- Classification: Division I
- Season: 2018–19
- Teams: 10
- Site: Campus sites
- Champions: Colgate (3rd title)
- Winning coach: Matt Langel (1st title)
- MVP: Jordan Burns (Colgate)
- Television: PLN, CBSSN

= 2019 Patriot League men's basketball tournament =

The 2019 Patriot League men's basketball tournament was the postseason tournament for the Patriot League during the 2018–19 NCAA Division I men's basketball season. It was held on March 5, 7, 10, and 13, with the higher seed in each match up hosting at their respective campus sites. No. 1 seed Colgate defeated Bucknell 94–80 in the championship game to win the conference tournament championship, and the conference's automatic bid to the 2019 NCAA tournament. It was Colgate's first Patriot League tournament championship since 1996, and third overall.

==Seeds==
All 10 Patriot League teams were eligible for the tournament. The top six teams received a first round bye. Teams were seeded by record within the conference, with a tiebreaker system to seed teams with identical conference records.

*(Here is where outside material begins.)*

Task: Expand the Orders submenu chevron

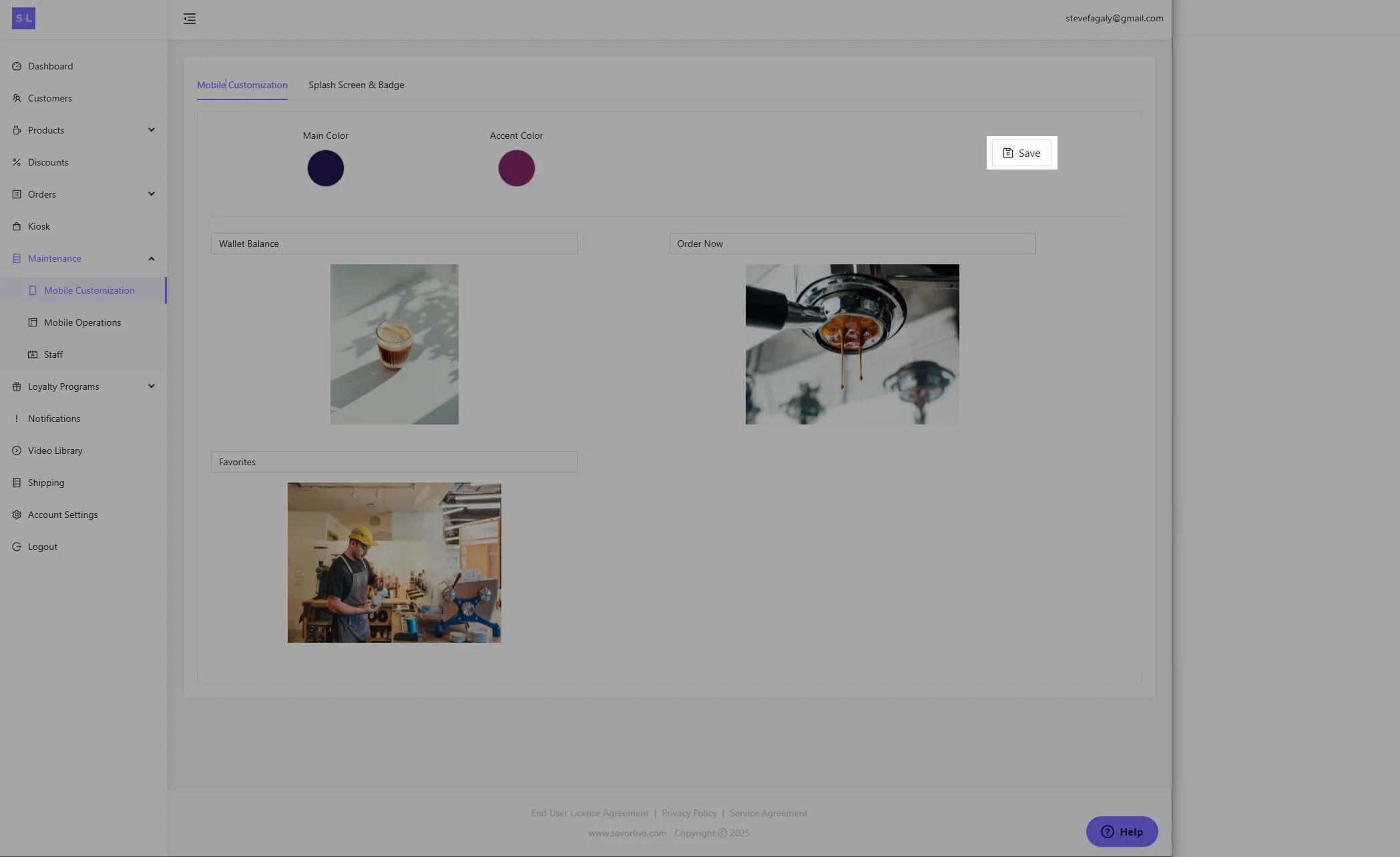Action: pos(152,194)
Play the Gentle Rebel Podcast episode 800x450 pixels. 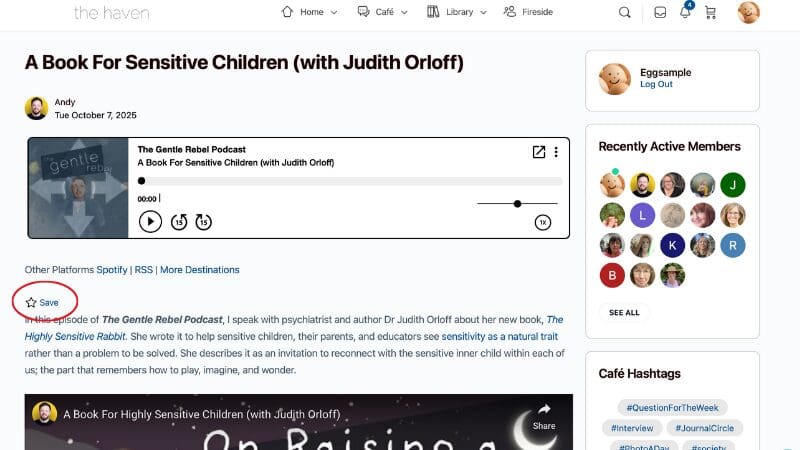150,221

| Seed | School | Conf | Tiebreaker 1 | Tiebreaker 2 | Tiebreaker 3 |
|---|---|---|---|---|---|
| 1 | Colgate | 13–5 | 1–1 vs Bucknell | 2–0 vs Lehigh | 2–0 vs American |
| 2 | Bucknell | 13–5 | 1–1 vs Colgate | 2–0 vs Lehigh | 1–1 vs American |
| 3 | Lehigh | 12–6 |  |  |  |
| 4 | American | 9–9 |  |  |  |
| 5 | Navy | 8–10 | 1–1 vs. Army | 1–1 vs. Colgate | 1–1 vs. Bucknell |
| 6 | Army | 8–10 | 1–1 vs. Navy | 1–1 vs. Colgate | 0–2 vs. Bucknell |
| 7 | Lafayette | 7–11 | 3–1 vs. BU/Loyola (MD) |  |  |
| 8 | Boston | 7–11 | 2–2 vs. Lafayette/Loyola (MD) |  |  |
| 9 | Loyola (MD) | 7–11 | 1–3 vs. Lafayette/BU |  |  |
| 10 | Holy Cross | 6–12 |  |  |  |

==Schedule==

Game: Time*; Matchup; Score; Attendance; Television
First round – Tuesday, March 5
1: 7:00 pm; No. 9 Loyola (MD) at No. 8 Boston; 63–71; 462; PLN
2: 7:00 pm; No. 10 Holy Cross at No. 7 Lafayette; 79–74; 1,004
Quarterfinals – Thursday, March 7
3: 7:00 pm; No. 8 Boston at No. 1 Colgate; 69–81; 1,277; PLN
4: 7:00 pm; No. 5 Navy at No. 4 American; 60–56
5: 7:00 pm; No. 6 Army at No. 3 Lehigh; 70–75; 1,546
6: 7:00 pm; No. 10 Holy Cross at No. 2 Bucknell; 65–77; 2,107
Semifinals – Sunday, March 10
7: 12:00 pm; No. 5 Navy at No. 1 Colgate; 70–80; 1,089; CBSSN
8: 2:00 pm; No. 3 Lehigh at No. 2 Bucknell; 75–97; 2,718
Championship – Wednesday, March 13
9: 7:30 pm; No. 2 Bucknell at No. 1 Colgate; 80–94; CBSSN
*Game times in ET. Rankings denote tournament seeding. All games hosted by higher-seeded team.